One thing I didn't mention above is that cookies are tied to the domain that issued them -- if you get a cookie from .hotwired.com it will not be sent to any other domain. Some advertisers want to be able to track image hits. So the server would have to know which images need tracking cookies and which don't. Still pretty easy to do, but adds complexity to an already complex server configuration (I'm referring to HotWired's servers).
Add a new cookie named "choice" and give it the value "accept this cookie and no further cookies will be sent". If a request contains a tracking or a choice cookie, then don't generate a tracking cookie. Otherwise generate both a tracking and a choice cookie.

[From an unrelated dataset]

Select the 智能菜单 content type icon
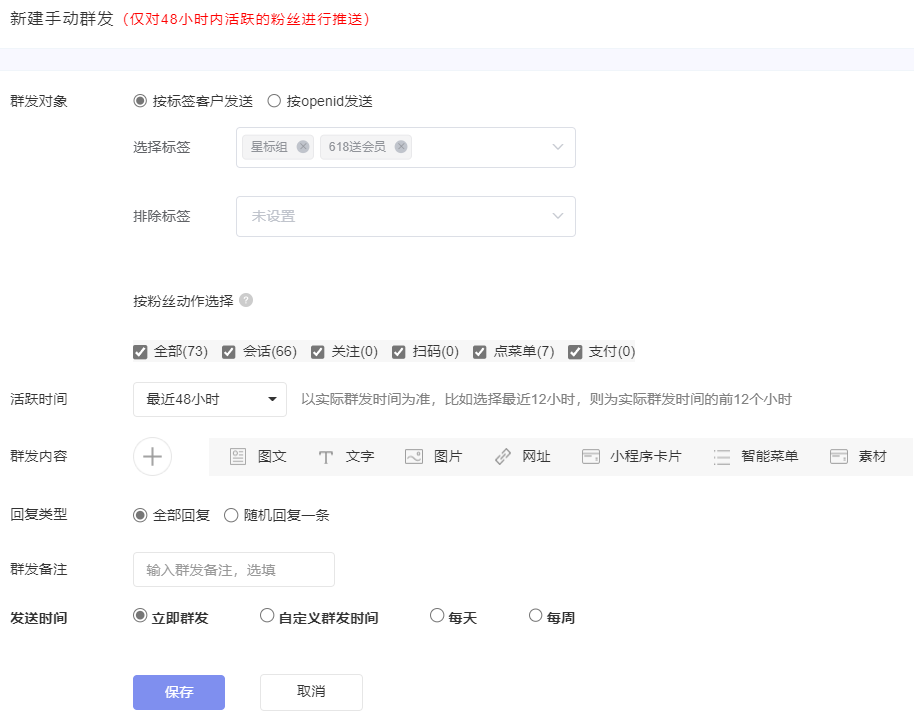Screen dimensions: 914x725 coord(750,456)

Note that users that don't have the "Accept Cookies" dialogue enabled will implicitly accept both the tracking and the choice cookie. Users with the "Accept Cookies" dialogue enabled can optionally refuse the tracking cookie and accept the choice cookie thereby stopping the server from sending further tracking cookies.

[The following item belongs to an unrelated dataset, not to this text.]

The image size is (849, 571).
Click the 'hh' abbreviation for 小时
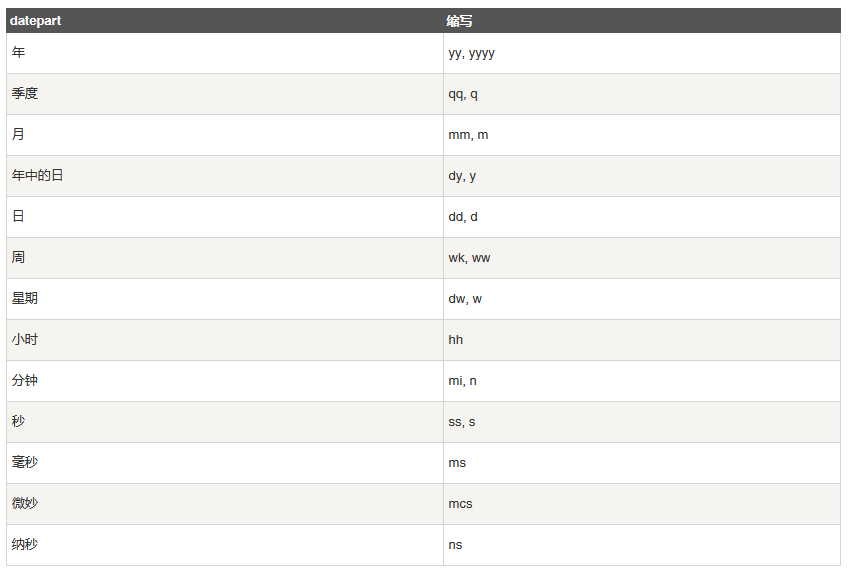pos(456,340)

This breaks down because the interface is confusing, and undefined. There's no control over which order a browser will present the two cookie dialogues. If the "choice" cookie is presented first, the browser will still show the "tracking" cookie that came with the request. This is confusing to the user because they probably just accepted the "choice" cookie and still a single tracking cookie appears.
I have two feeble arguments against this technique. One is that it's hard to know exactly when a URL is offsite. However, it would take a fair bit of explanation to convince you of that (essentially hostname aliases, CNAMEs, and domain-search rules confuse the issue). The other is a problem that arises due to caching. It is in our best interest to make our pages as cacheable as possible, and so we issue a HTTP/1.1 header to control the caching of the Set-Cookie header. (Um, for the non-techies, this just means we tell a cache not to cache the cookie part of the response). If a user going through a cache goes to a cached page before any other page on the site then they will never be issued a tracking cookie. (All subsequent pages they visit will have an onsite Referer.)

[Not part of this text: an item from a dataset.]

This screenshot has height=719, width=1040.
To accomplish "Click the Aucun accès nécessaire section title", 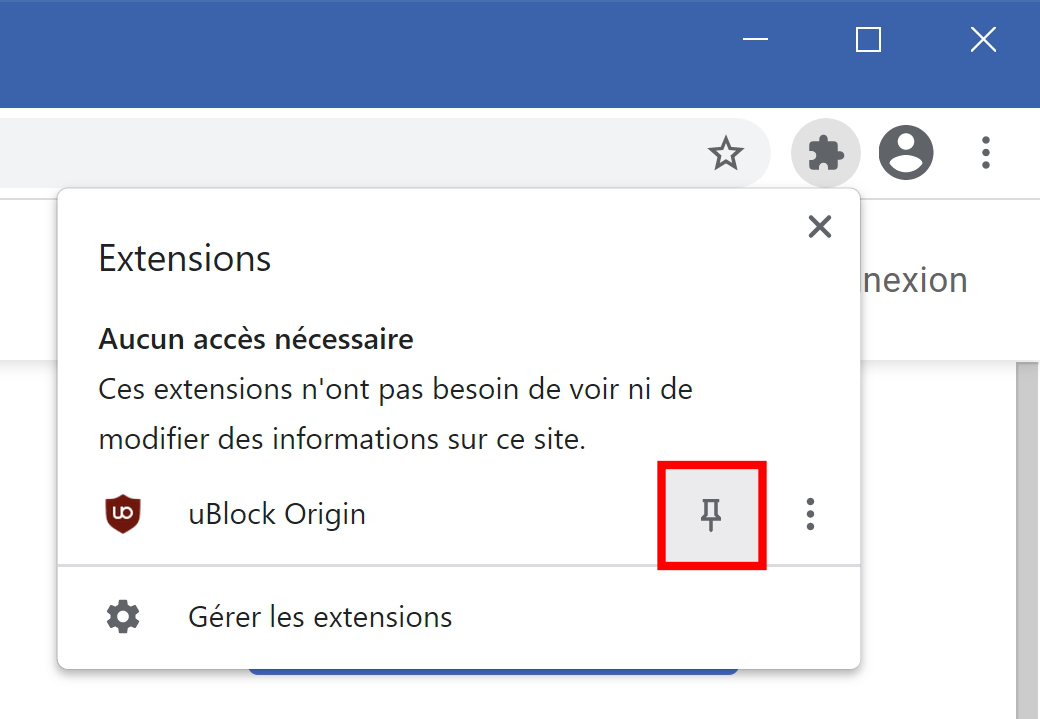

The solution which deals with these problems in the best way is to add the following easy to implement features to the "accept cookie" dialogue:
HotWired is one of thousands of sites using tracking cookies. Apache, the most commonly used server has included a module that implements tracking cookies since at least revision 1.0. Even if the reader convinced HotWired to tweak our tracking cookie system are you going to convince the rest of the sites? Whereas (based on HotWired user-agent statistics) there's a 80% chance that the reader is using one of Netscape Navigator or Microsoft Internet Explorer, so there are only two companies to convince to add functionality to their browser.
I completely understand that Netscape and Microsoft are large companies, and are not likely to respond at all to any single request from a single user. However if all the people who have complained to HotWired would write Netscape and Microsoft they would be more likely to listen. I'm sure the original "accept cookie" dialogue was prompted by users annoyed at the privacy issues of the cookie spec.
The HTTP State Management Mechanism draft proposal also requires browsers and servers to provide more information to the user for controlling cookies. It also deals with many of the other (gross) problems that the current cookie spec has.
i have a more recent document which expands on these methods.
So you're busy avoiding tracking cookies thinking you're protecting your privacy. Allow me to outline a basic technique that you cannot control that will allow your session to be tracked. Your ip address is the key to this. Your ip address identifies you uniquely during your session (modulo firewall considerations -- but for the vast majority of dialup and university users, this statement is true).
The heuristics are clear. Consider any hits from an ip address within 10 minutes of each other to be part of the same session. Use the Referer header to track the progress of that user through your site.
There are even more tricks that can glean tracking information. Suppose you go to a page with frames. Unless you use "view document info" or "view document source" you have no idea of the URLs used to load the frame components. It would only be moderately difficult to insert tracking information into those URLs, something similar to what pathfinder does, but without the URL being obvious. If you've got javascript enabled then the links on the pages can show any message they want in the message window at the bottom -- so even if the link goes to some butt-ugly URL with a tracking id embedded in it the message you see looks all nice and pretty.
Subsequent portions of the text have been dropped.